Собственно, ко мне обратился Гидо Мёбиус и сказал, что лейбл Monika Enterprise – то, что нужно для музыкантов, которые предпочитают квартирные концерты. Гудрун Гут основала этот лейбл, потому что эта тусовка очень напоминала ей ее собственную тусовку 80-х, инди-культуру. Мне это все тогда было как-то странно. А потом очень понравилось. Мы подружились, и я 14 лет верна этому лейблу.
На последнем альбоме Ваш вокал значительно более заметен, чем на предыдущих, и поете Вы теперь по-английски.
Главным толчком к тому, чтобы петь по-английски, стало то, что я сделала проект с Немецким культурным центром имени Гёте: нужно было прочитать или спеть написанные на английском стихи афганских женщин. Это было потрясающе. Я дала голосу полную свободу. Собственно, поэтому я сейчас пишу тексты и по-английски. Но это не значит, что так будет всегда.
Композиция Kookoo велит: «Танцуйте!». Откуда этот императив?
Мой последний альбом был очень акустическим, и в этот раз я решила двинуться в сторону поп-музыки, сделать клубную вещь. На меня кардинальным образом повлиял прекрасный альбом, который выпустил в 2010-м году музыкант из Гамбурга Панта дю Принс (Хендрик Вебер). Когда я его слушала, то поняла: утверждение, что электронной музыке приходит конец – полная ерунда. И тогда мне очень захотелось заняться электронными ритмами, создать нечто взрывное. Поэтому в Kookoo и звучит буквальное требование: танцуйте под эту песню!
Я должен еще задать вопрос о песне Night-Time Falls, Вашем негативном опыте с Ником Кейвом, его двойником и российскими промоутерами. Какой опыт лег в основу этой композиции?

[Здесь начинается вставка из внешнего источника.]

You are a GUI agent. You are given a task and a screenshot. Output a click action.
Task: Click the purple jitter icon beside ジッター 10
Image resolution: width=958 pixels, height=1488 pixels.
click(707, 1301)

Это был сон. Наутро я рассказала его моему другу, а он сказал, что я непременно должна написать об этом песню. Так и вышло.
О Вашем первом альбоме журнал de-bug написал так: «Этот альбом поможет лейблу Monika Enterprise стать немецким Rephlex. Возможно все, главное, чтобы всем нравилось. Крутизна придет сама по себе». Вы стали более крутой со времен первого альбома?
Во всяком случае, я стала более уверенной в себе. Я думаю, дело просто в опыте, накопленном за годы. Просто в осознании того, что даже если сегодня день не очень удался, то завтра тем более будет лучше. Если так посмотреть, то я, безусловно, стала круче.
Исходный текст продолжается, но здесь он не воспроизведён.